Autumn 2009 Seminar Series
Friday, September 25, at 3:30 p.m.
Room 264 MacQuigg Labs
Thomas Buchheit
Materials Modeling and Simulation
Sandia National Laboratories
Albuquerque, NM
Extracting Material Properties using Instrumented Indentation:
Two case studies
Abstract
There are many well-known hurdles to extracting fundamental materials properties from indentation experiments. However, depending on the approach to a specific problem, relevant material properties information beyond a hardness and modulus measurement can be extracted from an instrumented indentation experiment (Instrumented meaning that load, displacement, and contact stiffness data are collected continuously throughout the experiment). Two cases, relevant to specific engineering applications, will be considered in this presentation. The first, measuring the properties of individual powder particles sized between 25 µm and 100 µm of four common very hard ceramic materials: tungsten carbide, alumina, boron carbide, and silicon carbide.
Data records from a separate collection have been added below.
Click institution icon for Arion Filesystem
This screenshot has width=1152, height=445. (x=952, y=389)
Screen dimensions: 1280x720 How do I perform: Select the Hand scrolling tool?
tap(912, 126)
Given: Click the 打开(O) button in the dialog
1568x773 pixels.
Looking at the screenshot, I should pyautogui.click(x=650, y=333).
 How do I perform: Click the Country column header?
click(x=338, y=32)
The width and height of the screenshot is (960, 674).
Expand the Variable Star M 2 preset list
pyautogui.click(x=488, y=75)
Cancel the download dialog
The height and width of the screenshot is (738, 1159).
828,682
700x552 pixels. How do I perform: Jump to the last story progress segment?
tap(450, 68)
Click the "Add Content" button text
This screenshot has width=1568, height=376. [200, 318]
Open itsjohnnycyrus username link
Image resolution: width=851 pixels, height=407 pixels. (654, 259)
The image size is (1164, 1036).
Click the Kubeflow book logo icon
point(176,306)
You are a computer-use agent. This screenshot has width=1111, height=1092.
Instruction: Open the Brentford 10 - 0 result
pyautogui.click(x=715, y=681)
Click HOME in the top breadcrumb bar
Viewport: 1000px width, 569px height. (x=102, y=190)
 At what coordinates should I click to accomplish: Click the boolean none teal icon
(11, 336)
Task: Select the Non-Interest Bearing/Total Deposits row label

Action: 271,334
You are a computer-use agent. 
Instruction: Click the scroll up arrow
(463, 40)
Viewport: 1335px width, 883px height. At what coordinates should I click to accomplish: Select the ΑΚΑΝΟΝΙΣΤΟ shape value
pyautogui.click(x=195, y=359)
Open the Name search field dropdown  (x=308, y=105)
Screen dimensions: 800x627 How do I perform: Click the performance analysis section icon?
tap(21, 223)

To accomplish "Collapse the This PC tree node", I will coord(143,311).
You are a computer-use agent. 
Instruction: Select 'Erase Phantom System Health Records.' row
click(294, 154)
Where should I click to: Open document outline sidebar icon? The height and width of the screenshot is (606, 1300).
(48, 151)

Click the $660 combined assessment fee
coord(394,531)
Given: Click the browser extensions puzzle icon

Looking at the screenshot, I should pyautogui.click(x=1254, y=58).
The second, using instrumented indentation to measure residual stress in a film, specifically glass, although this case will be considered from a more general perspective. In both cases, a similar approach using a modified expanding cavity model (ECM) and direct simulation-experiment comparisons is applied. The approach is similar but each case provides complementary results. Those to be discussed include the influence of residual stress on elastic-plastic deformation within a substrate during an indentation experiment and the plausibility of a relationship between the hardness of the individual powder particles, strength, and the high rate deformation behavior of compacts fabricated from these hard ceramic powders. Sandia is a multiprogram laboratory operated by Sandia Corporation, a Lockheed Martin Company, for the United States Department of Energy under Contract DE-AC04-94AL85000.
Bio
Thomas Buchheit earned his Ph. D. in Materials Science and Engineering from the University of Virginia in 1995, his dissertation was entitled "Modeling the Stress-Induced Transformation on Shape Memory Alloy Single Crystals". He was hired by Sandia National Laboratories in 1995 as a post-doc to work on micromechanical modeling related to formability problems. He joined the technical staff at Sandia in 1998 as a metallurgist/material scientist. Over the years, his research direction has shifted toward micromechanical testing and modeling on materials relevant to microsystems applications and component reliability. A few of his recent projects include microstructure-properties characterization of candidate LIGA materials, properties characterization of silicon for MEMS applications, local measurement of residual stress in glass and LTCC assemblies, and polycrystal deformation modeling for microsystems materials.
Please join our speaker for light refreshments in 479 Watts Hall following the talk.